Como varejo, bancos miram na classes C e D em 2010

Diarista em São Paulo, Cleuza Souza, de 54 anos de idade, não tem conta em banco. Mesmo com o salário de R$ 800 por mês, mais do que suficiente para se “bancarizar”, Cleuza nunca foi a um banco com a pretensão de abrir conta porque acha “tudo de banco muito complicado” e também porque “nunca sobrou dinheiro”. Quando para para pensar, no entanto, Cleuza acha que uma conta corrente a ajudaria a controlar melhor o dinheiro e a poupar. “Hoje, recebo os pagamentos e guardo o dinheiro em casa para ir pagando as contas”, diz. “Se tiver alguém para me explicar direitinho e com detalhes como são as regras do banco e sempre tirar minhas dúvidas, eu vou querer uma conta sim.”

É por causa de consumidores como Cleuza que as instituições financeiras têm esfregado as mãos, nos últimos tempos. Os bancos sempre miraram as classes C e D com olhos de cobiça mas, com o aumento de seu poder de compra dos últimos anos, a enorme massa de brasileiros desbancarizados ficou muito mais apetitosa. Como aconteceu com o varejo, que garantiu seu crescimento em meio à crise graças a esses consumidores, os bancos têm traçado estratégias, criado produtos e feito parcerias para conquistá-los.

A tarefa, no entanto, não é simples. Além do receio em emprestar para um grupo de pessoas sem histórico de inadimplência, as instituições financeiras ainda não aprenderam a lidar com esse público. E, bem ou mal, dizem os especialistas, ainda conseguem lucros recordes, ano após ano, com os correntistas de classe média.
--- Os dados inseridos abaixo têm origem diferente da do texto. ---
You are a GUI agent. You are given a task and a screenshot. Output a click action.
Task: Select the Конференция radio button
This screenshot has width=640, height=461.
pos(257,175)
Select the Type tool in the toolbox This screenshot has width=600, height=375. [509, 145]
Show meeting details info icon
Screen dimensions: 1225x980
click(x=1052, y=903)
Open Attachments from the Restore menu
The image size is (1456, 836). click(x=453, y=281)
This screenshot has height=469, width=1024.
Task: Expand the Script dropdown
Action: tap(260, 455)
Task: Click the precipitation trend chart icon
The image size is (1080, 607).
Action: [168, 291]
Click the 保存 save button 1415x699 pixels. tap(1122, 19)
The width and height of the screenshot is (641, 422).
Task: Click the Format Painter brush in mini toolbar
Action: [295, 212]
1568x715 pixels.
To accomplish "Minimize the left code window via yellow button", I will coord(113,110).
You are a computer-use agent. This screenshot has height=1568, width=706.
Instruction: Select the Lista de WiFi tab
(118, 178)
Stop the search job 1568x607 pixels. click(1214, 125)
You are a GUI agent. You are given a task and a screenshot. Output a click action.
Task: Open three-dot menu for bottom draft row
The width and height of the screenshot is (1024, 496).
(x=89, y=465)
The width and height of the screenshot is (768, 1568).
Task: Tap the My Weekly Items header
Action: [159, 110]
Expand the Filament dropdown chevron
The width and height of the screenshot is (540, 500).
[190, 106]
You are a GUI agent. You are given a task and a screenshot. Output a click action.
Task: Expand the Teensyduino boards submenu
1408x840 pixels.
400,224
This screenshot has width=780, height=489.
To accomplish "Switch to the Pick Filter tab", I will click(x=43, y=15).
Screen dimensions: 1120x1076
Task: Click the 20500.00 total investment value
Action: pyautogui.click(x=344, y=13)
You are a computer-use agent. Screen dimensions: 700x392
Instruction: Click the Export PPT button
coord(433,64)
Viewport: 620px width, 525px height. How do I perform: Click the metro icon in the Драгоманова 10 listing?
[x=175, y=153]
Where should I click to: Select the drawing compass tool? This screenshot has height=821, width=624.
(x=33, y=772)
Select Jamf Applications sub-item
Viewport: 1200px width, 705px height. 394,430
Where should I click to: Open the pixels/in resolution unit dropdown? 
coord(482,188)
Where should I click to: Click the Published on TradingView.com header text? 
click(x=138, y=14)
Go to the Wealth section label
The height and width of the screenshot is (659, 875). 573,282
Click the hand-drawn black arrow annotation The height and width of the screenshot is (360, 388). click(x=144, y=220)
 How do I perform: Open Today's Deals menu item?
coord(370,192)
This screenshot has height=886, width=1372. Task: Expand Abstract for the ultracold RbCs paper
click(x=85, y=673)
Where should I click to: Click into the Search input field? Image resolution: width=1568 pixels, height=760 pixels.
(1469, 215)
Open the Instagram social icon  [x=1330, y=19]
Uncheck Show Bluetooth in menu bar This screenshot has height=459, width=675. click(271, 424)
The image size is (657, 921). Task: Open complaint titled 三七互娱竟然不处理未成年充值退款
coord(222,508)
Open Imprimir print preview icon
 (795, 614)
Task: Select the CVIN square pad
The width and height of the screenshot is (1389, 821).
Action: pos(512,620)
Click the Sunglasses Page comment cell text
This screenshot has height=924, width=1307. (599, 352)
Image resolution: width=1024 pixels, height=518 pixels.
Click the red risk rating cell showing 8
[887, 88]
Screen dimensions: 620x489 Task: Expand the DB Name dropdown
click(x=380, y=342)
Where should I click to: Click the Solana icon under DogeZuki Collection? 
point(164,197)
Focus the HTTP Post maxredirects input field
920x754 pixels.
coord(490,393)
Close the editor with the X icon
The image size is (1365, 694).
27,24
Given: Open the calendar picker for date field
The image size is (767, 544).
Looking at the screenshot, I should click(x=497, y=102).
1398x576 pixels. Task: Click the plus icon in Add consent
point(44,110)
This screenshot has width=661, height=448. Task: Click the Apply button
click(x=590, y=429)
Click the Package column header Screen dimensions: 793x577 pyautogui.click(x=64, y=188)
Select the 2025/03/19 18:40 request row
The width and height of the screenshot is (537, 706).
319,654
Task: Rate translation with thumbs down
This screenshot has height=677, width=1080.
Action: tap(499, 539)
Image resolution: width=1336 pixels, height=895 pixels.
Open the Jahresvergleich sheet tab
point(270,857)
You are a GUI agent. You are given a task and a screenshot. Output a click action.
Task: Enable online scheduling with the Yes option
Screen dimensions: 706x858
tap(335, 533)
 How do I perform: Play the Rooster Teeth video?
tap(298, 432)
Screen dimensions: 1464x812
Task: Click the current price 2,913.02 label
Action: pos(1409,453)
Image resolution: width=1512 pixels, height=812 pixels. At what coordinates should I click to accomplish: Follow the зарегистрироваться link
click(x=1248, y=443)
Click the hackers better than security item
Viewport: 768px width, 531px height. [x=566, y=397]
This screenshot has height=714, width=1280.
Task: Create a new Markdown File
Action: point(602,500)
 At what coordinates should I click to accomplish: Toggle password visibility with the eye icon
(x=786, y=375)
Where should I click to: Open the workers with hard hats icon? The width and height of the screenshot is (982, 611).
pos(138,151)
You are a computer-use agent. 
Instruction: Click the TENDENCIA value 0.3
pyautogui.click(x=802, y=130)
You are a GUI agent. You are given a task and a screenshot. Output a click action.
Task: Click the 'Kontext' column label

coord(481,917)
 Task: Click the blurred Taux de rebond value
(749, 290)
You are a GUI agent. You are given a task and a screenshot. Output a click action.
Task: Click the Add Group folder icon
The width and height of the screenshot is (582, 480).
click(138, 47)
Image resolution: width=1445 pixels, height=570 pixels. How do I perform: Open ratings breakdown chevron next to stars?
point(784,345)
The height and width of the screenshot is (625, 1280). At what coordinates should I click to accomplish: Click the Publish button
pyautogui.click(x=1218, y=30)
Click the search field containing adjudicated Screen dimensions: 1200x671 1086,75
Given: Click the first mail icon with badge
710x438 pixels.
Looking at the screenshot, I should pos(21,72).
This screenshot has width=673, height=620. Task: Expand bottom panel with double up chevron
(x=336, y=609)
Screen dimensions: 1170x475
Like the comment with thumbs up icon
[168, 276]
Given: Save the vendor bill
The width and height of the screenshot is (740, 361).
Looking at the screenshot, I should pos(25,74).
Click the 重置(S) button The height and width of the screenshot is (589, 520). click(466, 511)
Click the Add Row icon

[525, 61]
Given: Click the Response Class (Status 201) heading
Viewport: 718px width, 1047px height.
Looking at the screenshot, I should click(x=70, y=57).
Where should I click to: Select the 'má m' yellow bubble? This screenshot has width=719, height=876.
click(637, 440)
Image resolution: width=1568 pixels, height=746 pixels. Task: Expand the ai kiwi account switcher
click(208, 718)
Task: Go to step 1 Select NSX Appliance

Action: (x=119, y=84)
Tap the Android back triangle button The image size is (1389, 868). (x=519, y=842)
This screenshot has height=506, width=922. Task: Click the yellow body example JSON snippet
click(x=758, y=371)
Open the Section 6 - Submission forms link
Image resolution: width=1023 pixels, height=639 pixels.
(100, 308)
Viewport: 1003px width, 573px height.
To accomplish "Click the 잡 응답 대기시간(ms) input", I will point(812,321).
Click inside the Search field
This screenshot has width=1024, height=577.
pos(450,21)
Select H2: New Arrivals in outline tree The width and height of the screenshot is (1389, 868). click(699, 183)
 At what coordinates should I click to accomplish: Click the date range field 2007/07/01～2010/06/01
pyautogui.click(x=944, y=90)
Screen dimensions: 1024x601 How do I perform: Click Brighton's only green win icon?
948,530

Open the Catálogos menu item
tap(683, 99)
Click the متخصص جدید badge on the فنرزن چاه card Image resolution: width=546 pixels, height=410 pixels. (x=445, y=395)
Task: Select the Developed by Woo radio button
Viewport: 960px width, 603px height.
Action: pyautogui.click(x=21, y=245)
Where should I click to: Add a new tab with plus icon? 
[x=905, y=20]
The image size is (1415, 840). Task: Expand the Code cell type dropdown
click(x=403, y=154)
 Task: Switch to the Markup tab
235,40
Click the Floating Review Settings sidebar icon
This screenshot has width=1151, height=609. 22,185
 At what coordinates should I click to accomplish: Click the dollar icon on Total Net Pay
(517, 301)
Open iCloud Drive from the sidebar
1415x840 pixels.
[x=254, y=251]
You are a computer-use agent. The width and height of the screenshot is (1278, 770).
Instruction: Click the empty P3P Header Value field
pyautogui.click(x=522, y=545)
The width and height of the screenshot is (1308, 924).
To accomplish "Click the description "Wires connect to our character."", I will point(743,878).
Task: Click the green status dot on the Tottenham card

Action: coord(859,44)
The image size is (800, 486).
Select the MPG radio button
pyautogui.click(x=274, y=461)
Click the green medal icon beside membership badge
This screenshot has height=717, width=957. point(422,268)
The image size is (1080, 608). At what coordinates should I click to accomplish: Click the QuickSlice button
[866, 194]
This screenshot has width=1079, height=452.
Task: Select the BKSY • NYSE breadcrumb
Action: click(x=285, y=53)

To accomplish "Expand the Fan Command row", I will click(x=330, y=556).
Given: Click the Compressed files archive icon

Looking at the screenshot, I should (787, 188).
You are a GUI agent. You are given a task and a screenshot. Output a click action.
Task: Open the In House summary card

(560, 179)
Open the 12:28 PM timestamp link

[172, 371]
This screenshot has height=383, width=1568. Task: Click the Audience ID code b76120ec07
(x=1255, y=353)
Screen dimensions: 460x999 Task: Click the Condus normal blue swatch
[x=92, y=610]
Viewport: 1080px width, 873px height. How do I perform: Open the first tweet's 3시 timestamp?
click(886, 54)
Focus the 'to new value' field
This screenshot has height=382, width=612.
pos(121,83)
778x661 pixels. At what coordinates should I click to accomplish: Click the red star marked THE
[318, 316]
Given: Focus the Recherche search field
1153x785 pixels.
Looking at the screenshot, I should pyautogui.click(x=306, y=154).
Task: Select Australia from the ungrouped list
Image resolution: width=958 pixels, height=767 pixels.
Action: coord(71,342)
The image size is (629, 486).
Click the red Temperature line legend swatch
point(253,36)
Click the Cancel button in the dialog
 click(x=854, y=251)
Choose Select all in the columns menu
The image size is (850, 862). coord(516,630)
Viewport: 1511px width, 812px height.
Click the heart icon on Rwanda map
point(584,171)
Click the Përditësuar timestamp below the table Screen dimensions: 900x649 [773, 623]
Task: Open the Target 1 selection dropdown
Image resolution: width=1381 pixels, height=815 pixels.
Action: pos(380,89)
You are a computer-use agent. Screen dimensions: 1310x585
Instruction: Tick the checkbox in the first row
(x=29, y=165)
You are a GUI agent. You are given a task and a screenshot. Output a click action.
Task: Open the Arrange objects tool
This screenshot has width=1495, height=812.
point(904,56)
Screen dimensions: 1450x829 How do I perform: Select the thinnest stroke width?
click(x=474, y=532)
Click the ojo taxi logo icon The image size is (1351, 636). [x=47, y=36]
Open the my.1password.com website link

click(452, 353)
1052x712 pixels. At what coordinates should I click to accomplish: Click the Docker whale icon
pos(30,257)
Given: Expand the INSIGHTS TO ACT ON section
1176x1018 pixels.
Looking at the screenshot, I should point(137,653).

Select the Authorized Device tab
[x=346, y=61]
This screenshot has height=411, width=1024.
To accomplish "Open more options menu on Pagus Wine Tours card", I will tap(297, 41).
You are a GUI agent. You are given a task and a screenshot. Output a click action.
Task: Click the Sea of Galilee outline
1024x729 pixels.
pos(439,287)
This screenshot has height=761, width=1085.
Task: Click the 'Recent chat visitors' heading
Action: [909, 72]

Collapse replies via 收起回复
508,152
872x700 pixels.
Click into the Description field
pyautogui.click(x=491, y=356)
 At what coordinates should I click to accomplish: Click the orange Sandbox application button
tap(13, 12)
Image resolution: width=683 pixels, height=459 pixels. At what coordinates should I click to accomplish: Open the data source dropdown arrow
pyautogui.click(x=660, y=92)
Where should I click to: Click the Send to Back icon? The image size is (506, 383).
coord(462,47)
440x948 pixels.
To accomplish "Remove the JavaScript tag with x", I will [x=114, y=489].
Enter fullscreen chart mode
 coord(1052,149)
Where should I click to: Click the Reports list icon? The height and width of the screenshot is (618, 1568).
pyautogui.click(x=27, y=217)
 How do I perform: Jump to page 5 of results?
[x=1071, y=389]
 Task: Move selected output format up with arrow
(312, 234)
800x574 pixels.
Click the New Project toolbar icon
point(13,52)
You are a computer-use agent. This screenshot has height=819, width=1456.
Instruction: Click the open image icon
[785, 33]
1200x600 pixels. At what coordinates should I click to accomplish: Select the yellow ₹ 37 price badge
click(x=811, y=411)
“Os bancos avançaram bastante nesse campo, mas falta muito espaço a preencher”, diz Rubens Sardenberg, economista-chefe da Federação Brasileira de Bancos (Febraban). Ele conta que o País encerrou o ano passado com 158 instituições financeiras, uma a menos do que em 2008. O número de agências bancárias cresceu 5%, para cerca de 20 mil. Num primeiro momento, o número de contas correntes parece atender à quase totalidade da população economicamente ativa (PEA), de 99,5 milhões de pessoas, segundo o Instituto Brasileiro de Geografia e Estatística (IBGE). Existiam, ao fim do ano passado, nada menos que 81 milhões de contas.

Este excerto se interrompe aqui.